── Provided text ──

Tuesday, March 19, 2024

End bias in prosecuting Delhi violence, demands global rights watchdog

Indian authorities should immediately drop politically-motivated charges against those peacefully protesting against citizenship policies that discriminate against Muslims and release them from custody, Human Rights Watch (HRW) said.

Police have used draconian anti-terrorism, sedition, and other laws against students, activists, and other government critics, but have not acted against violence by supporters of the ruling Hindu nationalist Bharatiya Janata Party (BJP), the international body claimed.

HRW also alleged that in some cases, the police filed new charges after activists were granted bail to ensure that they remained in custody, placing them at further risk during the Covid-19 outbreak in overcrowded prisons with inadequate sanitation, hygiene, and access to medical care.

“The Indian authorities have used the nationwide Covid-19 lockdown to arrest activists, silence dissent, and deter future protests against discriminatory policies,” said Meenakshi Ganguly, South Asia director at Human Rights Watch.

“Instead of addressing past police abuse, the authorities seem to be trying their best to add to the list.”

In December 2019, the BJP-led government adopted the Citizenship Amendment Act, which for the first time in India makes religion a basis for citizenship. In response, protests broke out throughout the country following fears that the act, together with a planned nationwide verification process to identify “illegal migrants,” could threaten the citizenship rights of millions of Indian Muslims.

Violence around the protests broke out in Delhi on February 24, 2020, leaving at least 53 people dead and hundreds injured, most of them Muslim. The police failed to respond adequately and were at times complicit in these attacks. The authorities have failed to conduct impartial and transparent investigations into the violence.

While peaceful protests were dispersed after the government announced a lockdown in March 2020 to contain the spread of Covid-19, the authorities have since started arresting protesters, including students and activists, and filing charges of sedition, murder, and terrorism under the Unlawful Activities (Prevention) Act (UAPA), accusing them of a “conspiracy” to “defame the country in the international arena.”

Those arrested include Meeran Haider, Safoora Zargar, Asif Iqbal Tanha, and Gulfisha Fatima, student activists; Shifa-Ur-Rehman and Khalid Saifi, activists; Devangana Kalita and Natasha Narwal, student activists from the feminist collective Pinjra Tod; Tahir Hussain, a local political leader from Aam Aadmi Party; and Ishrat Jahan, local leader from the opposition Congress party.

Zargar, arrested on April 10 for rioting, was granted bail three days later. But that day the police booked her under the UAPA and for murder and sedition. She was denied bail on those charges despite her being in the second trimester of pregnancy and having an underlying medical condition, two factors that could place her at heightened risk of complications if she were to contract Covid-19. She was finally granted bail on 23 June 2020, in her sixth month of pregnancy, on humanitarian grounds.

Kalita and Narwal were granted bail after being arrested for rioting. In Kalita’s case, the magistrate noted that the police could not produce any concrete evidence to prove her role in the violence. However, the Delhi police immediately booked them on other charges, including sedition, murder, and under the UAPA, and they remain in jail.

Violence broke out in Delhi on February 24, soon after a local BJP politician, Kapil Mishra, demanded that the police clear the roads of protesters. Tensions had been building for weeks, with BJP leaders openly advocating violence against the protesters, portraying anyone who spoke out against the government as working against the country’s interests.

───
── Data below ──

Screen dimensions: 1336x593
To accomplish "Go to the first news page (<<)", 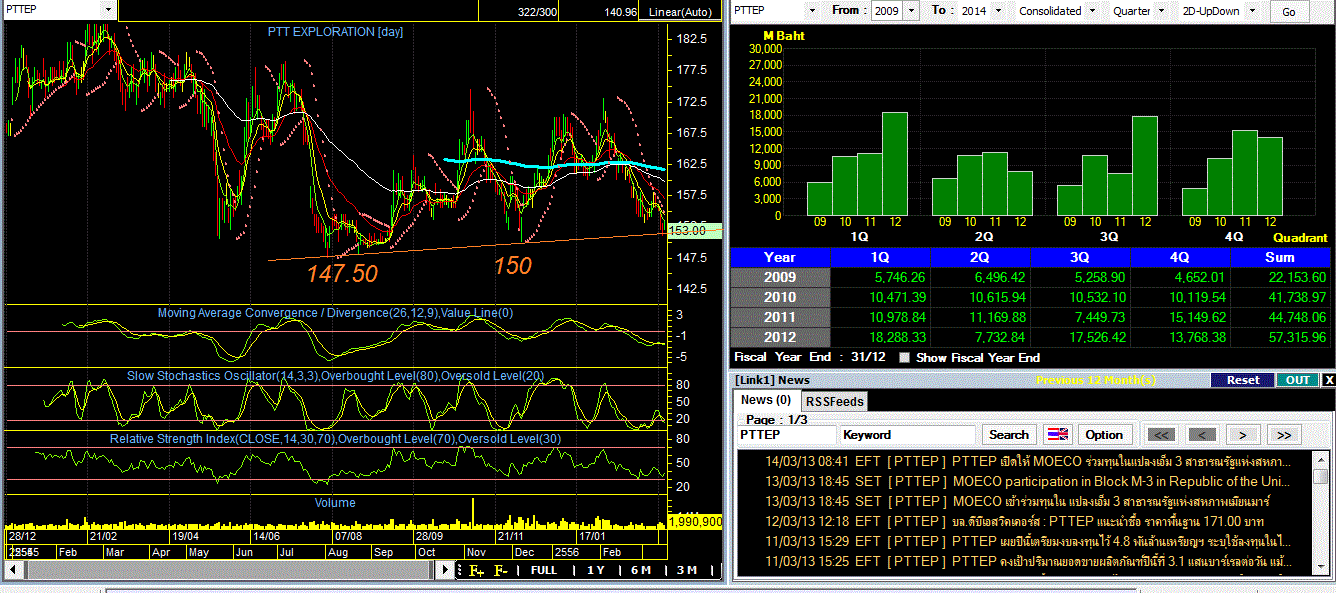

───

#### Task item:
In the article on the Delhi violence, rewrite everything from "Those arrested include" down to "opposition Congress party.", substituting "student protesters" for "student activists".

#### Exercise response:
Those arrested include Meeran Haider, Safoora Zargar, Asif Iqbal Tanha, and Gulfisha Fatima, student protesters; Shifa-Ur-Rehman and Khalid Saifi, activists; Devangana Kalita and Natasha Narwal, student protesters from the feminist collective Pinjra Tod; Tahir Hussain, a local political leader from Aam Aadmi Party; and Ishrat Jahan, local leader from the opposition Congress party.